Cuisine des terroirs dans le Nord-Pas-de-Calais – ARTE
À la limite du Nord et du Pas-de-Calais, à une cinquantaine de kilomètres de la côte, s’étend autour de Saint-Omer le marais audomarois. Un paysage singulier qu’un peintre impressionniste ne renierait pas. Vu du ciel, les minces parcelles séparées par des canaux (les watringues ou watergangs) jouent avec toutes les nuances du vert. L’une des spécialités de cette région maraîchère est le chou-fleur, la fameuse « perle du nord », qui pousse particulièrement bien sur ces sols.
Sur des parcelles qui parfois, ne font guère plus de dix mètres de large, une bonne cinquantaine d’autres légumes sont cultivés, et parfois exportés hors de France (endives, poireaux, artichauts…). Ce sont des moines qui, au IXe siècle, ont commencé à drainer les marais, les sillonnant de canaux et gagnant ainsi 3700 hectares cultivables. Aujourd’hui, il ne reste qu’une quarantaine de maraîchers pour quelque 440 hectares. Les jachères se multiplient, le marais reprend ses droits, retourne à l’état sauvage.
Une tendance que les Dewalle ne pourront évidemment pas inverser.
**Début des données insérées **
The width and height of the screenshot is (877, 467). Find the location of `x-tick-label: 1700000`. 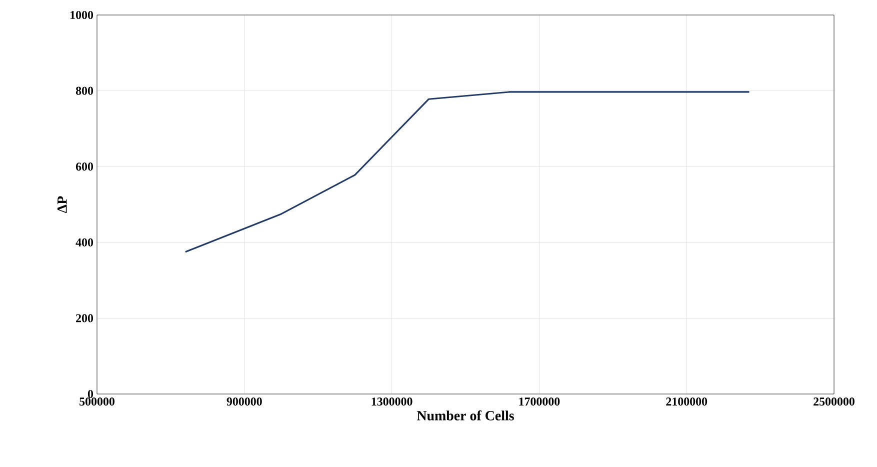

x-tick-label: 1700000 is located at coordinates (540, 402).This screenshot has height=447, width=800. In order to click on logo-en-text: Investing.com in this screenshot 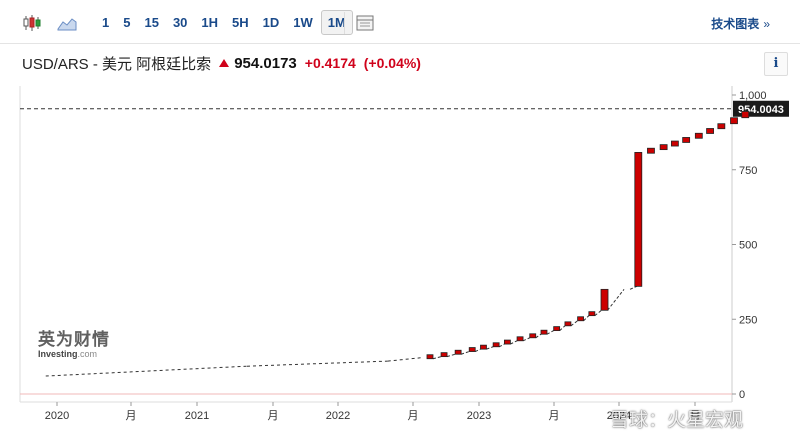, I will do `click(81, 354)`.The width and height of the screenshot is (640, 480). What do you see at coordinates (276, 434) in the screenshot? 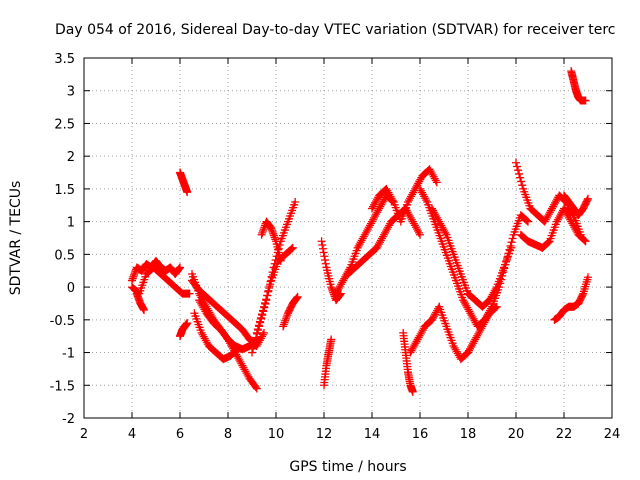
I see `x-tick-label: 10` at bounding box center [276, 434]. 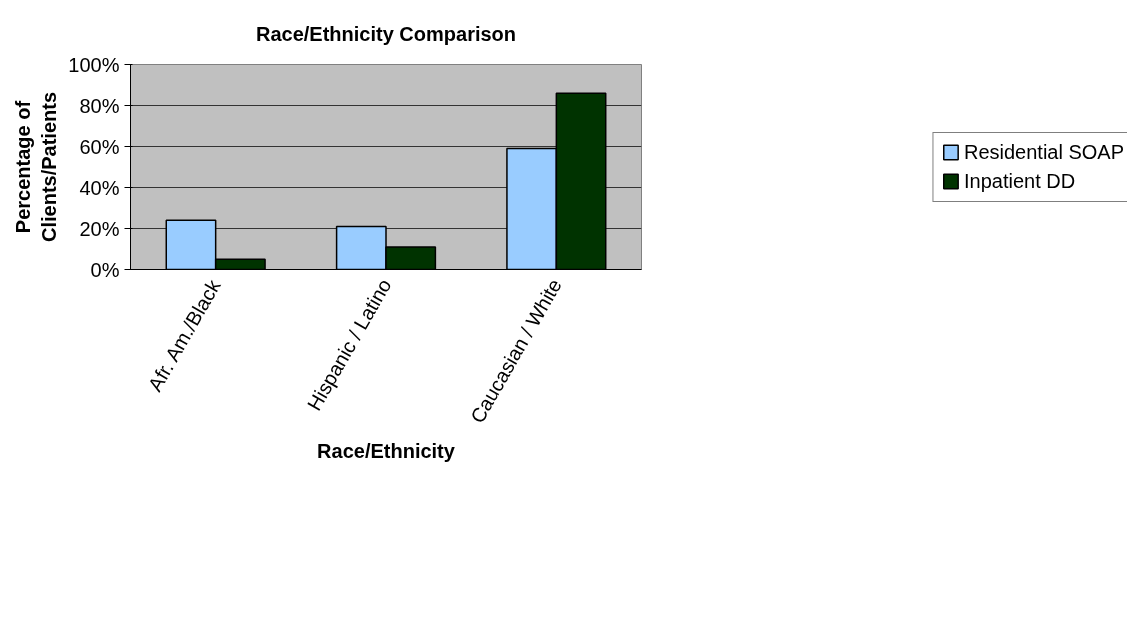 I want to click on y-tick-label: 60%, so click(x=100, y=146).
Il leur est déjà difficile de gérer leurs dix hectares. Ils sont maraîchers ici depuis cinq générations. En hiver, ils cultivent l’endive en serres, du printemps à l’automne la perle du nord – une vraie passion. Le sol est si riche que leurs choux-fleurs sont deux fois plus gros qu’ailleurs.
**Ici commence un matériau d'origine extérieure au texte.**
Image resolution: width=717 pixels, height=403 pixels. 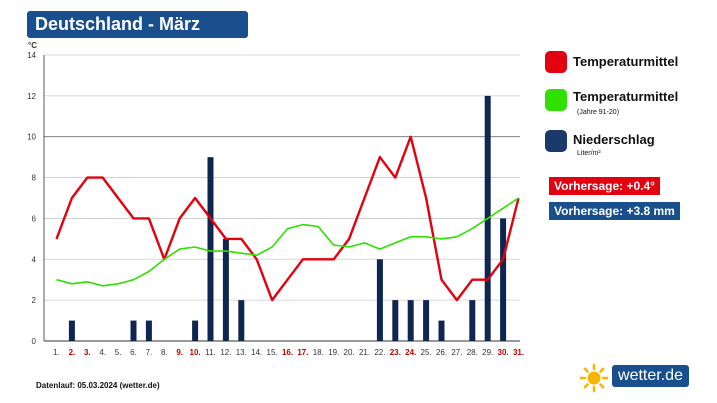 What do you see at coordinates (164, 352) in the screenshot?
I see `x-tick-label-8: 8.` at bounding box center [164, 352].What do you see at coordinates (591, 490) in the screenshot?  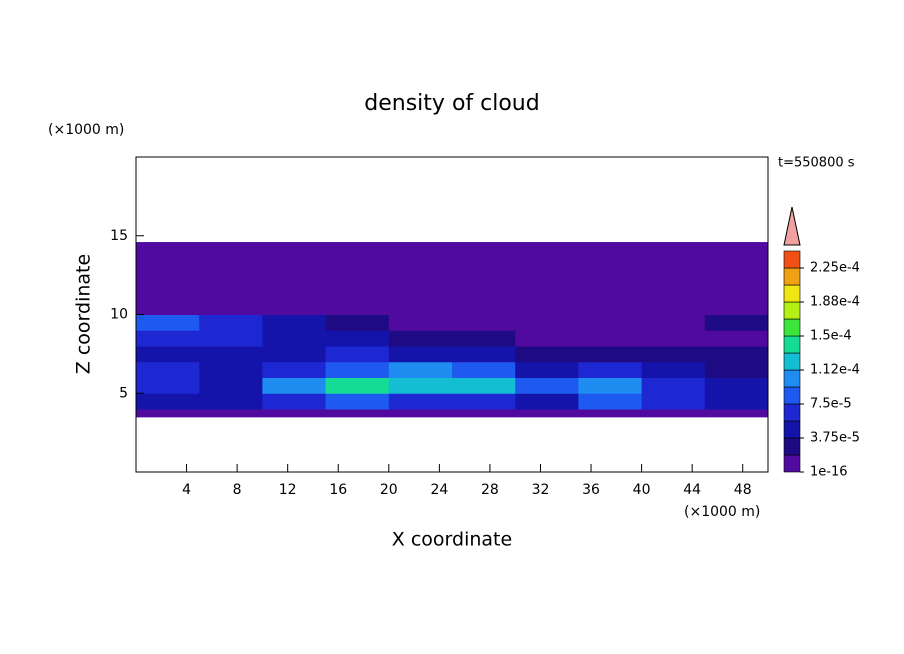 I see `x-tick-label: 36` at bounding box center [591, 490].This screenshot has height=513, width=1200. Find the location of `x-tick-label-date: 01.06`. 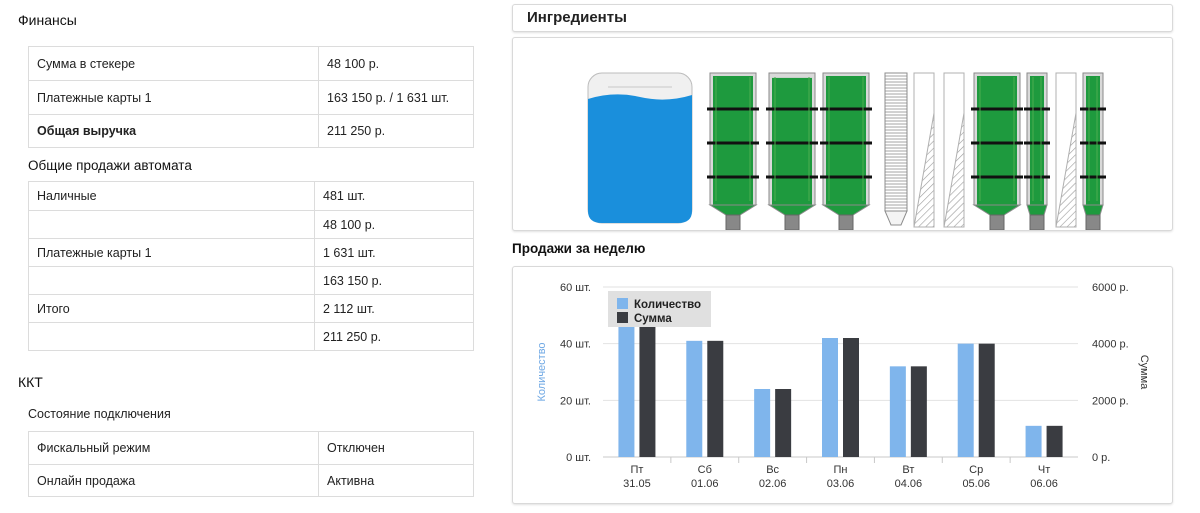

x-tick-label-date: 01.06 is located at coordinates (705, 484).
Autrefois, le seul moyen de transport était la bacôve. Ces barques à fond plat permettaient de charger les outils agricoles, les chevaux pour travailler le sol, et les cageots de légumes. Aujourd’hui, les Dewalle, comme les autres familles de maraîchers, peuvent accéder à leurs parcelles en tracteur ou en camionnette car elles sont reliées au réseau routier de Saint-Omer par des ponts et des chemins.